I started this book soon after finishing Dead Man’s Walk back in June. I stalled about 100 pages in, and kind of stopped reading. I didn’t even remember The Vegetarian by Han Kang until my wife asked me about it after hearing that she was awarded the Nobel Prize for literature. Han Kang, that is, not my wife (though, I would totally award my wife a Nobel Prize).
Anyway. I talked a co-worker of mine into reading Lonesome Dove a few months ago, and he’s been slowly plodding along. He just started Comanche Moon a few weeks ago, and I think he was secretly trying to finish the series before me. I couldn’t let that happen, so I’ve been reading it in earnest over the last week to finish it before him.
The chronological series order for the Lonesome Dove saga is Dead Man’s Walk (early 1840s), Comanche Moon (1850s-60s), Lonesome Dove (early 1870s), and Streets of Laredo (1890s). Lonesome Dove was written first (1985), and was followed almost ten years later by Streets of Laredo (1993), Dead Man’s Walk (1995), and Comanche Moon (1997). Each book has been adapted into a TV mini-series, with an unconnected Return to Lonesome Dove series that Larry McMurtry had no part in. There were also a couple Lonesome Dove series starring Will from Will & Grace that I quite liked as a kid, which followed the character of Newt.
Lonesome Dove is one of the best books I’ve ever read. I write that without reservation. Streets of Laredo and Dead Man’s Walk were both good, but were lacking something. Without giving away too many spoilers, Dead Man’s Walk took place decades after its predecessor. Not all the characters were still alive, and the main character was….really old. The book didn’t have the charm or humor of Lonesome Dove, though it may have been a truer representation of the themes McMurtry wanted to explore in these books. Dead Man’s Walk, on the other hand, felt looser and had more humor to – but it wasn’t as developed or thoughtful.

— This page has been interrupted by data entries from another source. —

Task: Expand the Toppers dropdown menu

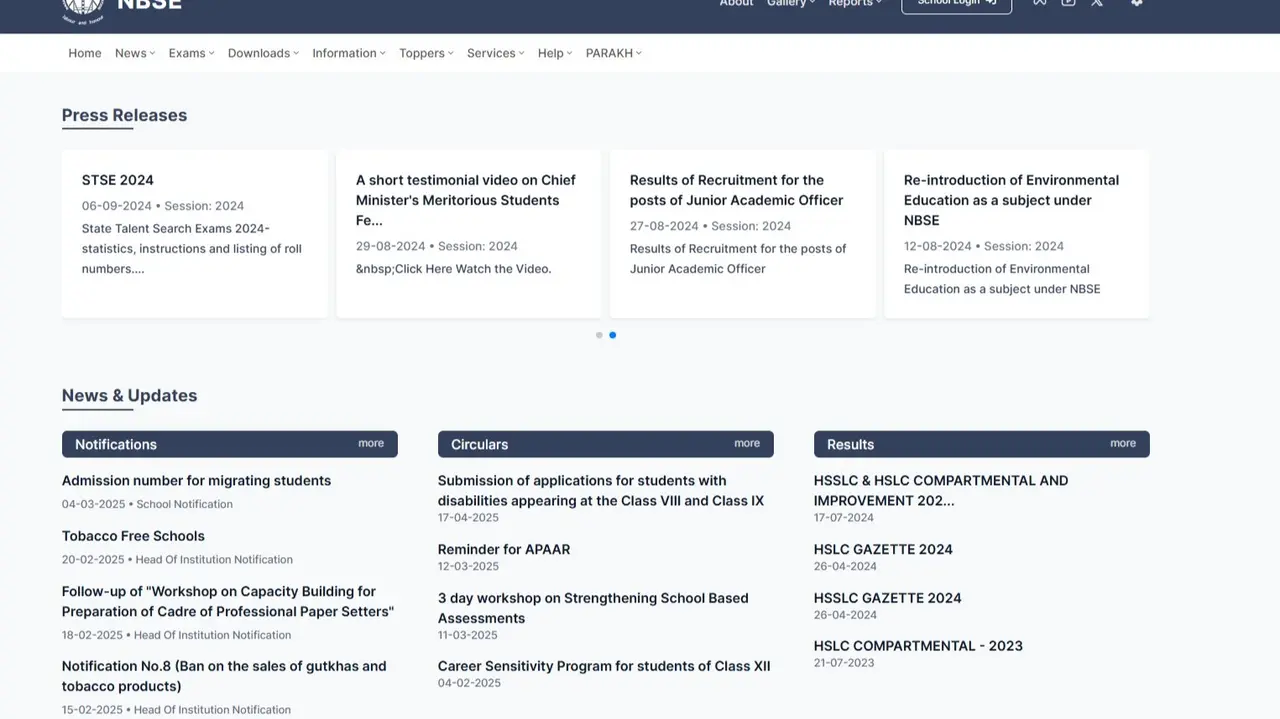Action: pos(426,53)
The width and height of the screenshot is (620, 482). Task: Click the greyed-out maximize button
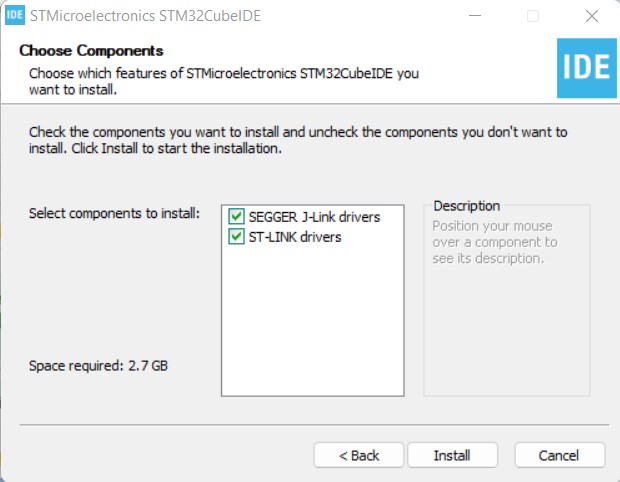coord(533,16)
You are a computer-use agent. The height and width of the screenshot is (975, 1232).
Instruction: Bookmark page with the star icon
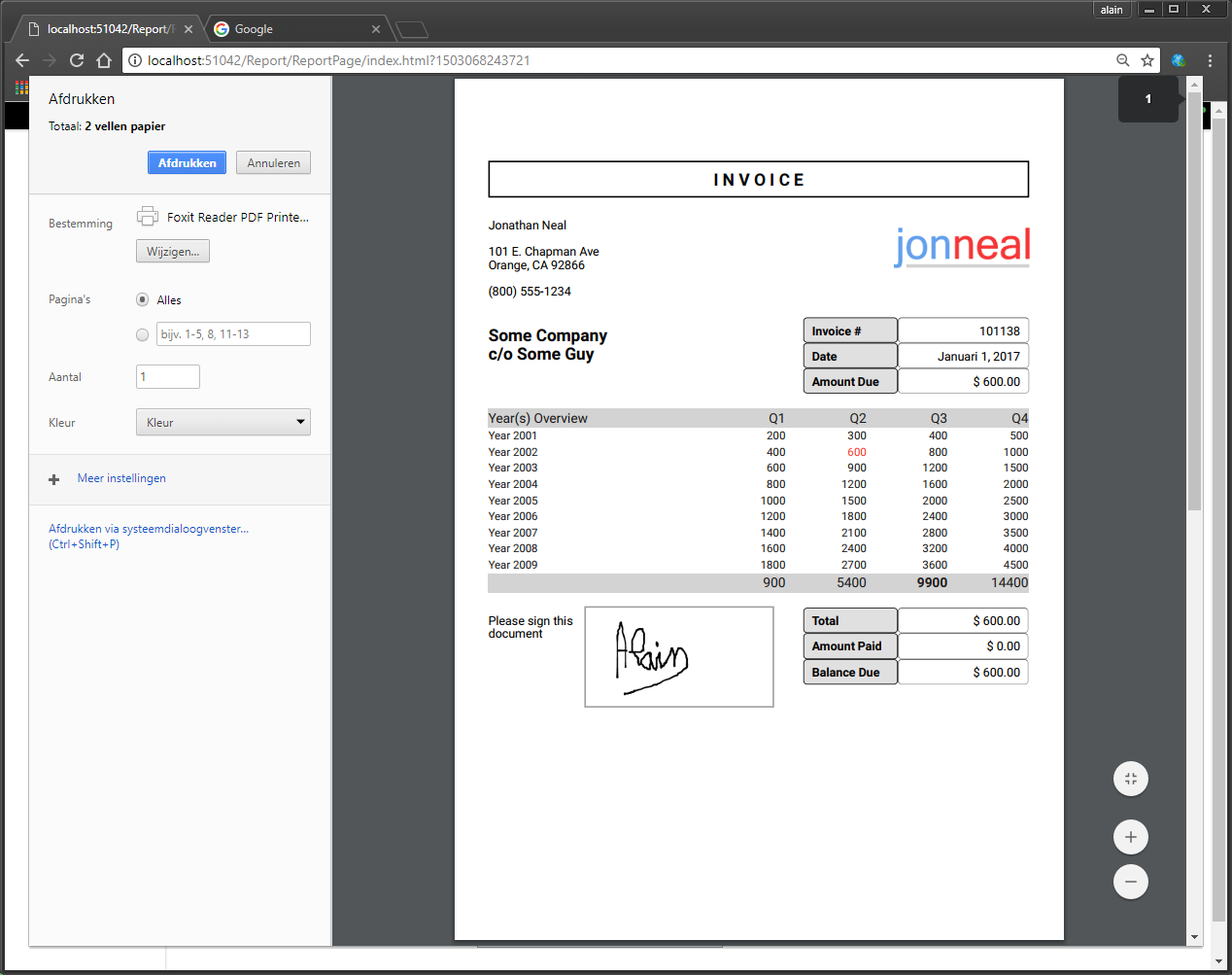(x=1147, y=60)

Prior to reading Comanche Moon, I felt like Lonesome Dove was a bit of lightning in a bottle. I love McMurtry’s writing – and he’s certainly written a lot of other things that were successful and acclaimed (Horsemen, Pass By, The Last Picture Show, Terms of Endearment, the screenplay for Brokeback Mountain…), but I was kind of thinking that maybe this series wasn’t as great as its eponymous first entry.
And then I actually finished this book. It all kind of came together in Comanche Moon.
Dead Man’s Walk is the birth of the West. It takes place in the Republic of Texas, prior to the Mexican-American War and details Augustus McCrae and Woodrow Call joining the Texas Rangers. Comanche Moon details the Anglo-American wars against the Comanche, and their eventual destruction of Comancheria and solidification of their southern border, along with the the internal strife of the Civil War and turn to the West. Lonesome Dove details the uncomfortable peace in a Texas that is no longer the frontier, and the search for conflict and excitement in a country that doesn’t really have a need for them anymore. Streets of Laredo concludes the story by showing how the Indian Wars came to an end, and America transitioned away from Westward expansion and towards settlement and “civilization”. Territories became states, mining communities became cities, the West became mythology.
I was wrong to think these books were disjointed and uneven. There’s a cohesive throughline throughout the story, and it all clicked in place with Comanche Moon. This book is also the tonal bridge between the thinness of Dead Man’s Walk and the depth of Lonesome Dove. The characters grow up in this book, and are on their way to the listlessness of late-middle age. They grow from being young men who don’t know anything about being a Ranger to being veterans with decades of experience.
It was masterful seeing this all play out and come together.